If you sell products that you no longer need that contain residual hazardous substances, and the buyer mishandles them so as to create the need for remediation, are you liable under CERCLA for having arranged for disposal of the hazardous substance?
A federal District Court recently granted summary judgment to a CERCLA defendant concluding that because the company did not take intentional steps to dispose of a hazardous substance, it was not subject to CERCLA liability. In Carolina Power & Light Company (CP&L) v. Georgia Power Company et al., No. 08-CV-460 (E.D. NC February 1, 2013), CP&L filed a contribution complaint alleging that Georgia Power arranged for the disposal of hazardous waste when it sent electrical transformers containing PCB-laden oil to the Ward Superfund Site.

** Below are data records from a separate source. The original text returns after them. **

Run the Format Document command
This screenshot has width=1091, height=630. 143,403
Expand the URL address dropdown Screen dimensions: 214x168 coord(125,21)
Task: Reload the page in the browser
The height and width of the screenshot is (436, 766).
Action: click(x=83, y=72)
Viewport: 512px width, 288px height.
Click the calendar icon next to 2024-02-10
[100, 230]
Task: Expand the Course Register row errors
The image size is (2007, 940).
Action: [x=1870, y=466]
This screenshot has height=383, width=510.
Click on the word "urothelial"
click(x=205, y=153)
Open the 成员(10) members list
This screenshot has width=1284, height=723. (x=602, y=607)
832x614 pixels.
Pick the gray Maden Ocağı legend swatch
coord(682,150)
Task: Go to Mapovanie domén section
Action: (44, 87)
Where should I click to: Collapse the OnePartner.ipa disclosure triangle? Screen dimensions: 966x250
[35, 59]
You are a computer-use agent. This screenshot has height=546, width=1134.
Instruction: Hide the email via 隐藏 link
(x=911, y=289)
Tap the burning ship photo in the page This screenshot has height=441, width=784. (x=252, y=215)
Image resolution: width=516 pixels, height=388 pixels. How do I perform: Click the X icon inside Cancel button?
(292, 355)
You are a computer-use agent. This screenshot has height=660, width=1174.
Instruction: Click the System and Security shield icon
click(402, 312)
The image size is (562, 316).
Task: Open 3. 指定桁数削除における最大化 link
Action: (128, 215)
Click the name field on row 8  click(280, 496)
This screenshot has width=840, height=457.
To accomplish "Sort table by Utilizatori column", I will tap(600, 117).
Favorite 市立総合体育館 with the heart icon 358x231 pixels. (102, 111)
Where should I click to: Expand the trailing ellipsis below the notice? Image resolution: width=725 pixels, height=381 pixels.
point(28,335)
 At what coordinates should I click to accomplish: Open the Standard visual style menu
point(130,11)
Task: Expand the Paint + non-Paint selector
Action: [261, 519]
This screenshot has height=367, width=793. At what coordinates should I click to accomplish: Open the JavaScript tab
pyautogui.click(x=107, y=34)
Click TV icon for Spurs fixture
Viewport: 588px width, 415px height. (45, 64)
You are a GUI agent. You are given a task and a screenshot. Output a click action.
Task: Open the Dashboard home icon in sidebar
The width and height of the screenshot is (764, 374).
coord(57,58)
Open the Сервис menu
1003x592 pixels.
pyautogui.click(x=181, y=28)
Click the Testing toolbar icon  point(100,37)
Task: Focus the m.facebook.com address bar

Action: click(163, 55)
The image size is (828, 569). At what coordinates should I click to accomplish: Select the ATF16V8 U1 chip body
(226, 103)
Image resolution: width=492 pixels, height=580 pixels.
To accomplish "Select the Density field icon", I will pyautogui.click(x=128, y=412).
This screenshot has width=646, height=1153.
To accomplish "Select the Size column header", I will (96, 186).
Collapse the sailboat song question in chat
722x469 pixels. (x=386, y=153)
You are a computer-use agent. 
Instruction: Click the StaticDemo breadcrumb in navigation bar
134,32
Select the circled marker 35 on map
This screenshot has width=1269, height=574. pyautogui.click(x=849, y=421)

Yet Georgia Power only sent transformers to the site that were capped to prevent oil spillage or that had been drained of oil and contained only a residual oil sheen. The transformers also had resale value: the Ward Transformer Company repaired and reconditioned the transformers and sold them for a profit.
The Court granted Georgia Power’s summary judgment motion based on its consideration of several factors:
- Value and usefulness of materials sold. Because Ward was able to resell the transformers for a profit, and because the transformers were, by extension, useful materials, the Court found that Georgia Power had not arranged for the disposal of a hazardous waste.
- State of the product. Because the transformers were either capped or drained of oil save for a residual sheen, the Court found that Georgia Power’s purpose was not to dispose of the PCB-laden oil.
- Knowledge. Although Georgia Power had general knowledge about transformer repair and PCBs in transformer oil, it did not have knowledge that the oil would be spilled or leaked at the Site.
This case is a reminder that simply sending a hazardous material to a Superfund site is not enough to establish arranger liability under CERCLA. Courts will undertake a fact-specific inquiry on whether a CERCLA defendant had the necessary intent to qualify as an arranger.